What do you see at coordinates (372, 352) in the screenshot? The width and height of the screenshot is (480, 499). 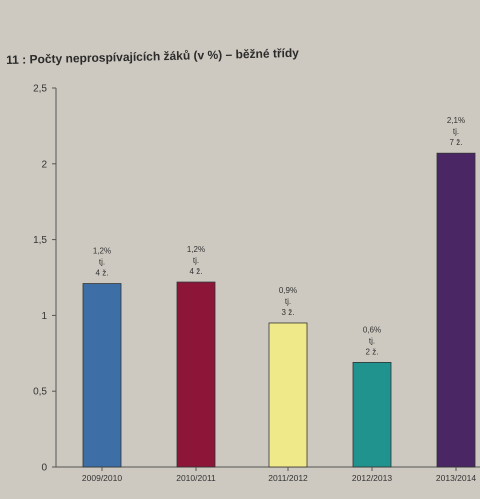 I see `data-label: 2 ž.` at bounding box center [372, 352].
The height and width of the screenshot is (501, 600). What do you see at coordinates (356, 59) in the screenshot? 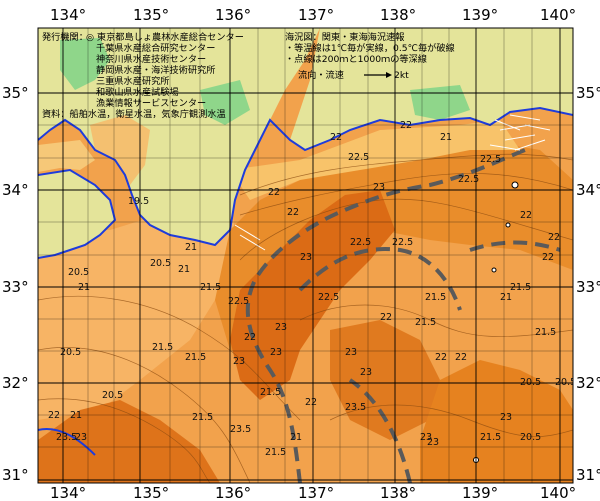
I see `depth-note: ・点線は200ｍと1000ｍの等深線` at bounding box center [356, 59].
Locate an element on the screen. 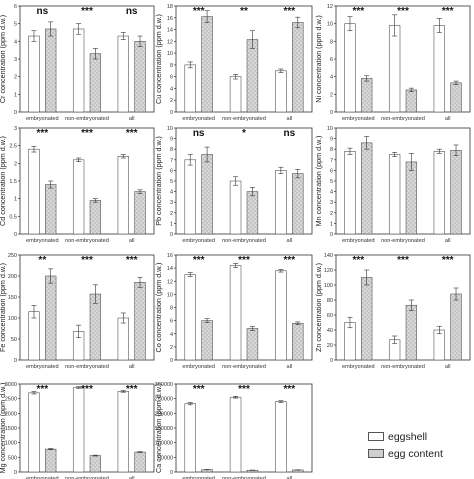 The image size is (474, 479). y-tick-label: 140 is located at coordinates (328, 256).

--

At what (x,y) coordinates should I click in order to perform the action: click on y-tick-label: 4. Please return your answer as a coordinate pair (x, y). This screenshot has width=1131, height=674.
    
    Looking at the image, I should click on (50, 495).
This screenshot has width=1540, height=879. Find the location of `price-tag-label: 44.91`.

...

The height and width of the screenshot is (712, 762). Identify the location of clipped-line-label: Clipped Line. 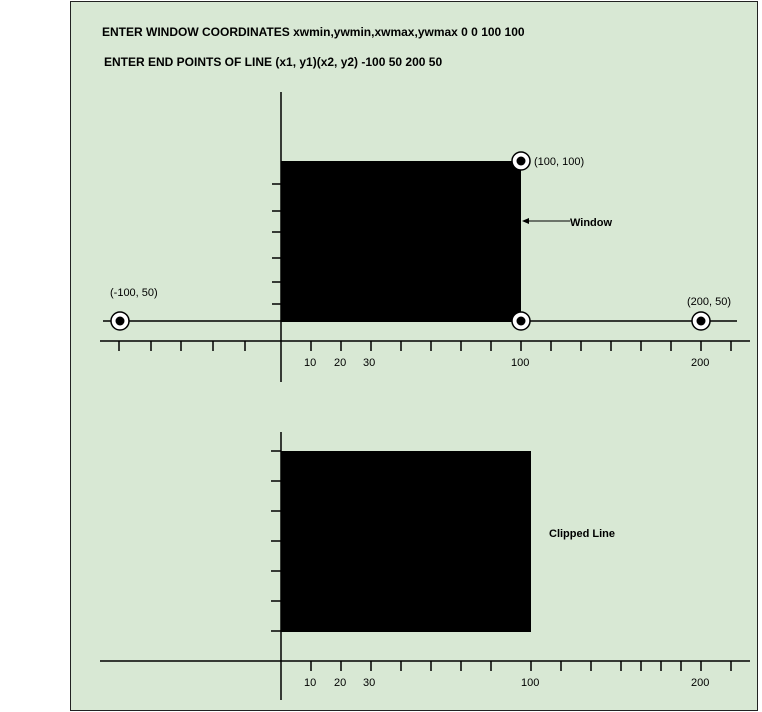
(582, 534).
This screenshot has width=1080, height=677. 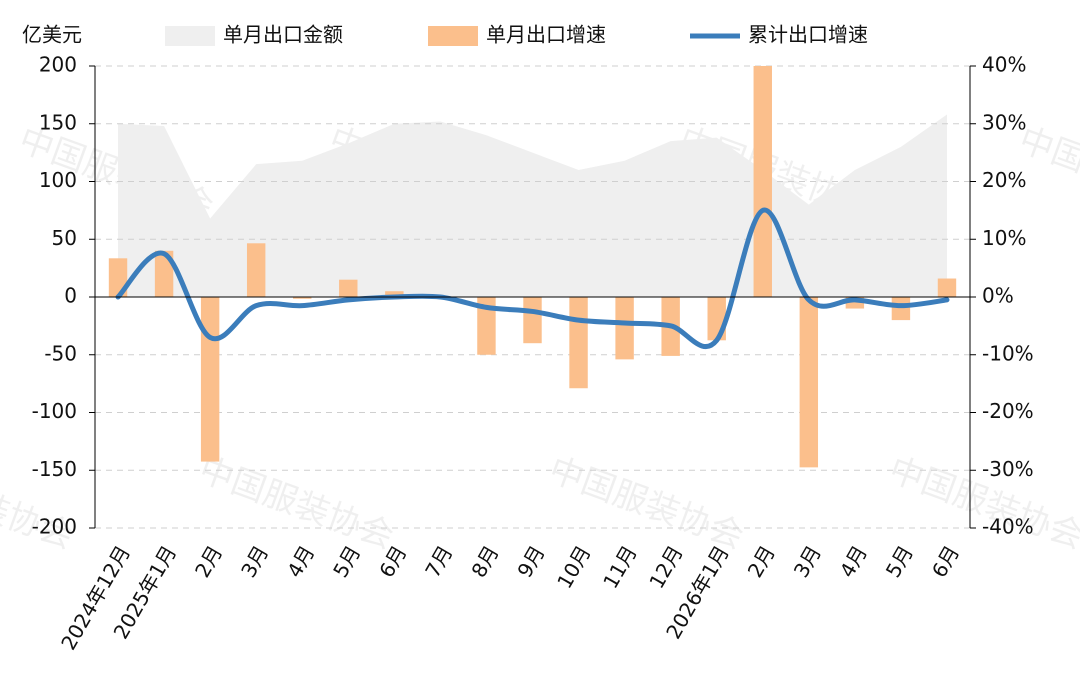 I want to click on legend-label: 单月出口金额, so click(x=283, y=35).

§ **YANG PERLU DIKERJAKAN**
Tampilkan kembali baris-baris catatan di atas tanpa perubahan apa pun. Mulailah dari baris yang memuat "At what (x,y)" dan berhentilah setelah baris yang memuat "Looking at the".

§ **PENYELESAIAN SOAL**
At what (x,y) coordinates should I click in order to perform the action: click on y-tick-label: 4. Please return your answer as a coordinate pair (x, y). This screenshot has width=1131, height=674.
    
    Looking at the image, I should click on (50, 495).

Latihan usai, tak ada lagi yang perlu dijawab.